> _SUPPLIED RECORDS_

****

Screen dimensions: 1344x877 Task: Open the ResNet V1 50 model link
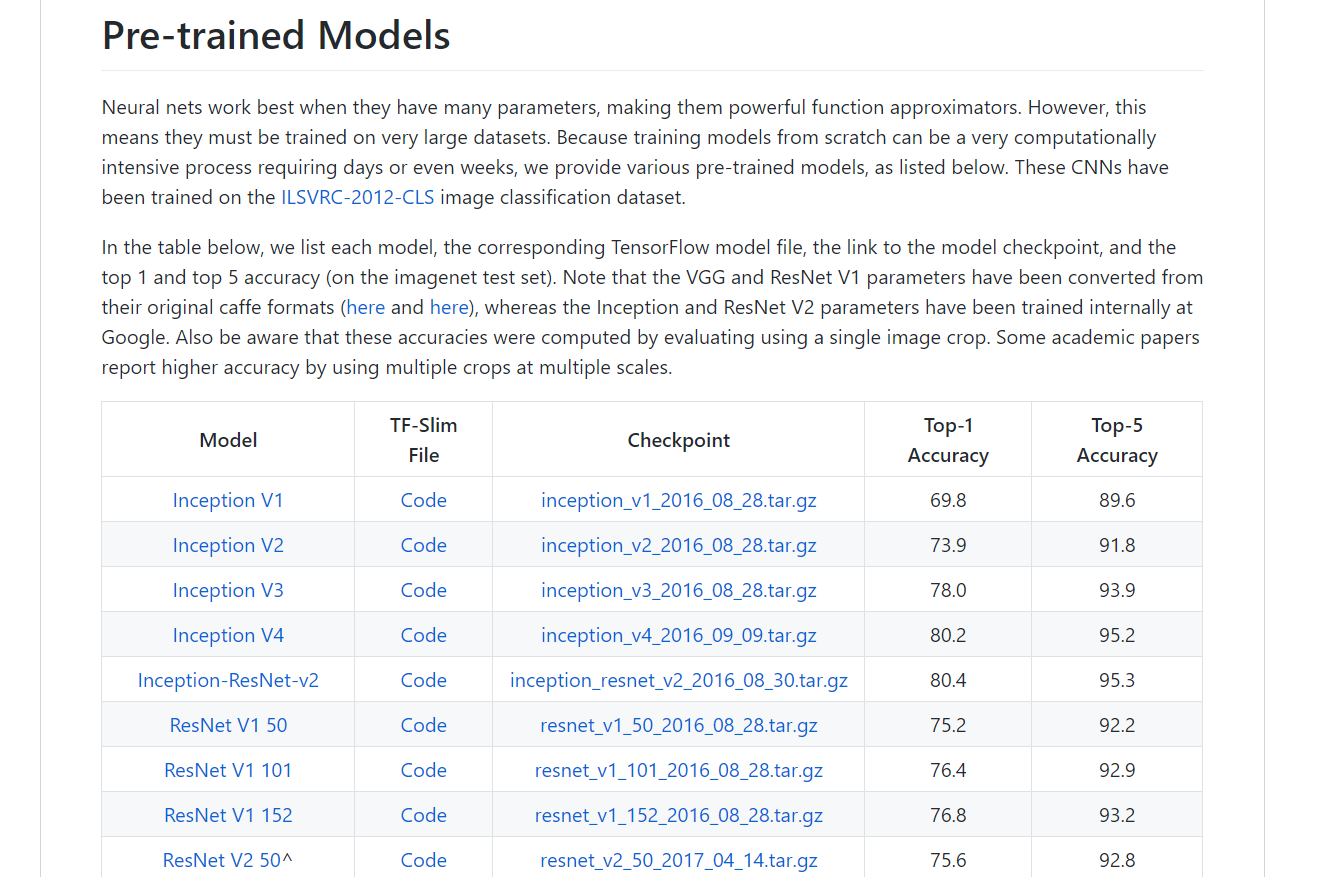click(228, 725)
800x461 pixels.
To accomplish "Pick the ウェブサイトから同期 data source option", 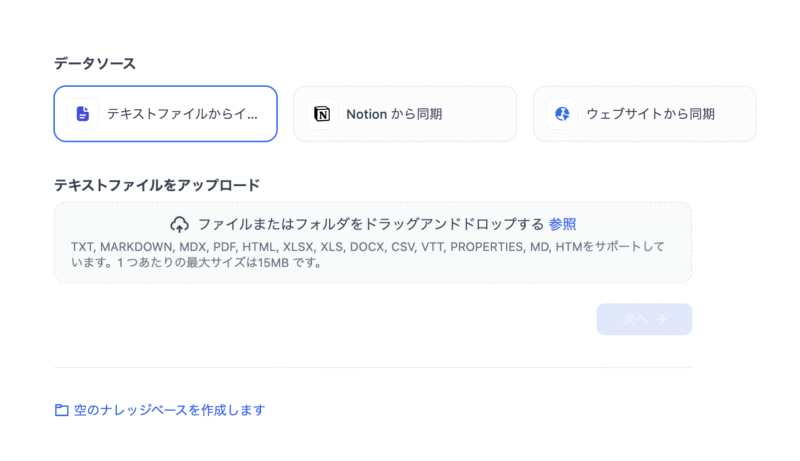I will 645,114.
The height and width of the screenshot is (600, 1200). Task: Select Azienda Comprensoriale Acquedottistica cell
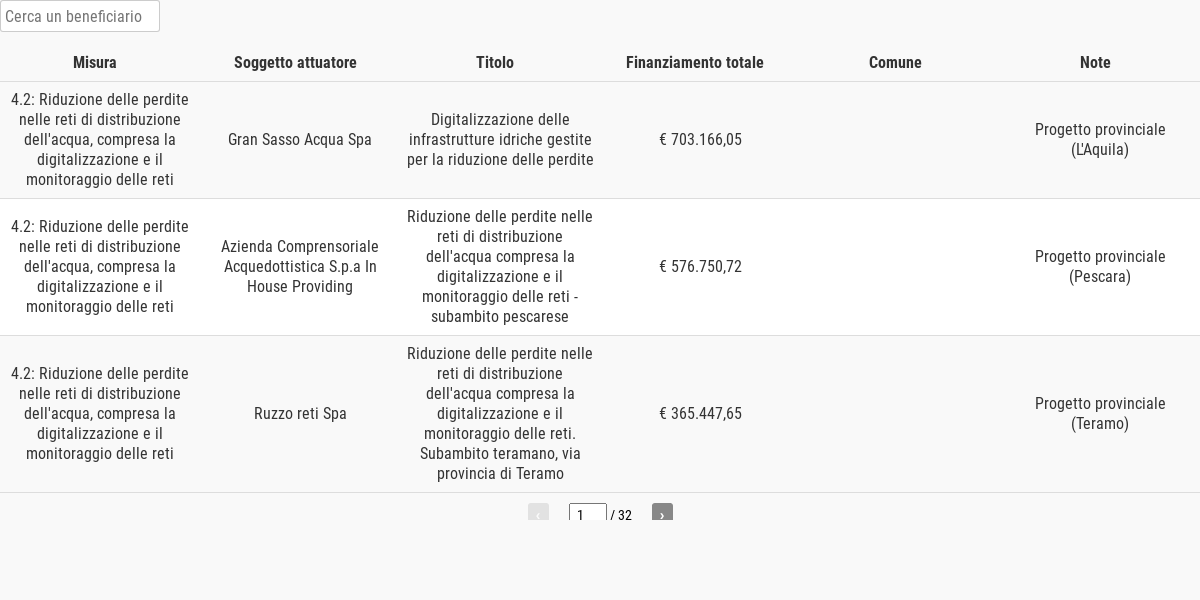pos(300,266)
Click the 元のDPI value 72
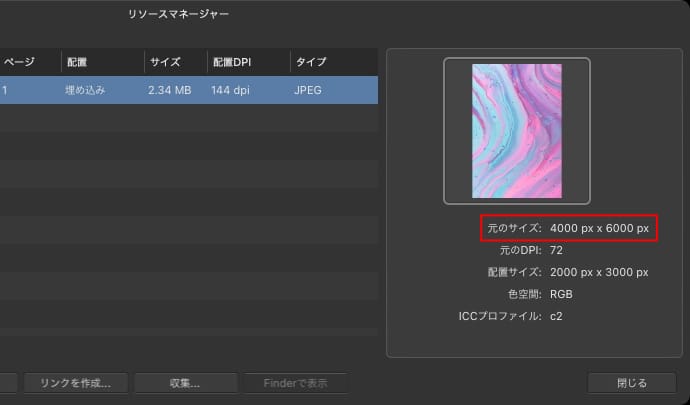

****

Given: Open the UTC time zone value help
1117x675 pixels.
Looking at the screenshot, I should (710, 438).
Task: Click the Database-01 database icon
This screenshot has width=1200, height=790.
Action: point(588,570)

****

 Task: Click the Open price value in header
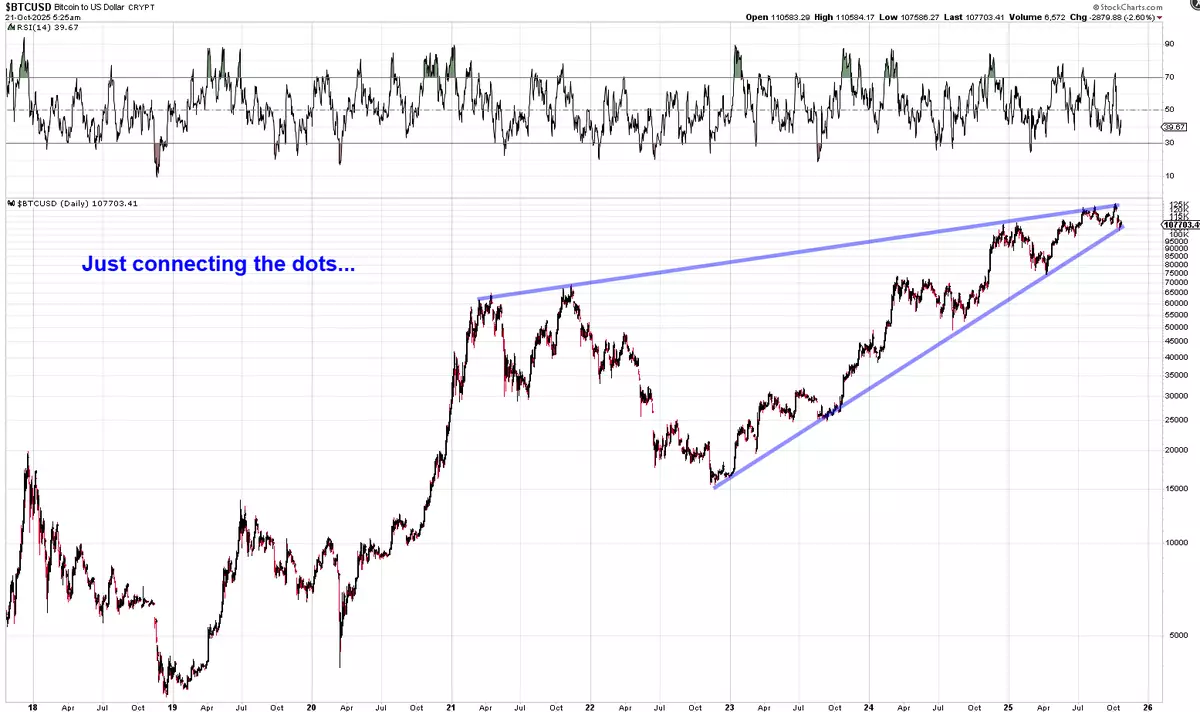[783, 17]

****

> _TASK PROMPT_
Using the data above, transcribe exactly the lines between those containing "The height and" and "Click the 元のDPI value 72", inclusive, and leave every picture behind.

> _RESULT OF THE EXERCISE_
The height and width of the screenshot is (600, 1200). Task: Select Azienda Comprensoriale Acquedottistica cell
pos(300,266)
Click the 元のDPI value 72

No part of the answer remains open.